Their philanthropic disinterest may have contributed to the dissipation of wealth. The Vanderbilts’ curious chronicle illustrates what attorney and family counselor James E. Hughes Jr. (see "Growing a Great Family") describes as entropy—a gradual decline in vitality measured in terms of creativity, consciousness of the world and the family’s place in it, a sense of purpose and of stewardship toward succeeding generations, and the recognition that wealth does not exist independently of the society in which it is generated. If we regard the complex of relationships, institutions, financial instruments and individuals that form the family enterprise as a kind of engine, then the addition of energy—time, talent, discipline, experience and money—is required to maintain it in working order from one generation to the next; without this fuel, it sputters to a halt. The Vanderbilts lived, figuratively and literally, off of their principle, both financial and intellectual.

--

HOW TO COMPLETE THIS TASK — Condense the paragraph of the Vanderbilt passage that begins "Their philanthropic disinterest" into a short bulleted list, keeping its main facts.

INFORMATION GIVEN —
--

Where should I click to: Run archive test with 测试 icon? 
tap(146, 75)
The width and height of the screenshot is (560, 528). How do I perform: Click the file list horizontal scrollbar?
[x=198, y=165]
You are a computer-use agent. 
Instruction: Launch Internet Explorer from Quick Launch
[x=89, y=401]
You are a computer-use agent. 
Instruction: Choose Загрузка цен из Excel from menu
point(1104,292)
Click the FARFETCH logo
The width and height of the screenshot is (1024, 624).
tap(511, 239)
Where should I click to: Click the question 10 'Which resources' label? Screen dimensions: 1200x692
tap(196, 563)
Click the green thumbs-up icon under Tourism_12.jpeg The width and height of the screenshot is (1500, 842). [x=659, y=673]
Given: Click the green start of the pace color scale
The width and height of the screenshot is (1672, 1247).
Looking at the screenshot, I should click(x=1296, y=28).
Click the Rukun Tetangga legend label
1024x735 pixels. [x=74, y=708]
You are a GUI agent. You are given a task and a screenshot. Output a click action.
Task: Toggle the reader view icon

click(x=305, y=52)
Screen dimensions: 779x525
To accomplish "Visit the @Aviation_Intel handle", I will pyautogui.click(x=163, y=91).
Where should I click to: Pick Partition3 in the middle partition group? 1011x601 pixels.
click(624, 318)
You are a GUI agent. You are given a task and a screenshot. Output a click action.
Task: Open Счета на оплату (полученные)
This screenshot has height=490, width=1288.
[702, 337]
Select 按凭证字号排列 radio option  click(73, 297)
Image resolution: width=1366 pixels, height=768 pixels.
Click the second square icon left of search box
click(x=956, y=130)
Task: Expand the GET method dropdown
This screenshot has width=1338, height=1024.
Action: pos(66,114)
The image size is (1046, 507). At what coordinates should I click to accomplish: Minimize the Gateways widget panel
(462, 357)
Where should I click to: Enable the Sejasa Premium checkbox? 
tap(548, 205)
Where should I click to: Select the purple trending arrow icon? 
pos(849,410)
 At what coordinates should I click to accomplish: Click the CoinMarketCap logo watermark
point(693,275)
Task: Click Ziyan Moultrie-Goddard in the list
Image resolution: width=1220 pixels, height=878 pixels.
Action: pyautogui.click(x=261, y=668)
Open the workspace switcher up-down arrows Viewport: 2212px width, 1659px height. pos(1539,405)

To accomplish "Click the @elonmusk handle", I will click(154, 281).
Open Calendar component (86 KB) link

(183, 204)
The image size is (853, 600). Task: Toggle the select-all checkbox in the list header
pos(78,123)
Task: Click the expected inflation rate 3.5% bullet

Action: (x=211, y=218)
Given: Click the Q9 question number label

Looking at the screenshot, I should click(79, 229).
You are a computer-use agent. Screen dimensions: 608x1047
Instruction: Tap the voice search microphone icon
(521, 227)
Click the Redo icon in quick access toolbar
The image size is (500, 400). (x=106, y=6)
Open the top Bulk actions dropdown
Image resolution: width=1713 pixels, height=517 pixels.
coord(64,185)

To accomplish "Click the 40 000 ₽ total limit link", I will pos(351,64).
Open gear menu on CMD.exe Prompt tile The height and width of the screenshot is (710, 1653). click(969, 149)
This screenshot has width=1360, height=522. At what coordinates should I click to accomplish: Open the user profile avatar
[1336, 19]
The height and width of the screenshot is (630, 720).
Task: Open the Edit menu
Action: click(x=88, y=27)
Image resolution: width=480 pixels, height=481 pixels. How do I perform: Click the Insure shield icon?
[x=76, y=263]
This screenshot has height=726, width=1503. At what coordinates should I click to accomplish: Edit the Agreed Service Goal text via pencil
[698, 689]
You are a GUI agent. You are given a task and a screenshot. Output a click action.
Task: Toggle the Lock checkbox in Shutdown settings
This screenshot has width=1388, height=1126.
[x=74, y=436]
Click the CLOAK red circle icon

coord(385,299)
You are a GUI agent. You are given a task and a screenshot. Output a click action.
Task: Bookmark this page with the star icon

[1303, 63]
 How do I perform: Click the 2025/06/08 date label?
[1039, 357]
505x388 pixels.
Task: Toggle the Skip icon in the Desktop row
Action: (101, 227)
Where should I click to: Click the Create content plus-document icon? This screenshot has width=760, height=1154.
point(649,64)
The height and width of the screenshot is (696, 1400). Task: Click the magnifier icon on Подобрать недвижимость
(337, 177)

--

OUTPUT —
- The Vanderbilts' lack of interest in philanthropy may have helped their wealth dissipate.
- Their history illustrates what attorney and family counselor James E. Hughes Jr. calls entropy: a gradual decline in a family's vitality. He measures that vitality by creativity, awareness of the world and the family's place in it, a sense of purpose and stewardship toward later generations, and the recognition that wealth depends on the society that generates it.
- A family enterprise can be seen as an engine made of relationships, institutions, financial instruments and individuals.
- To keep that engine running from one generation to the next, it needs time, talent, discipline, experience and money. Without this fuel, it sputters to a halt.
- The Vanderbilts lived off what they already had, both financially and intellectually, in a figurative and a literal sense.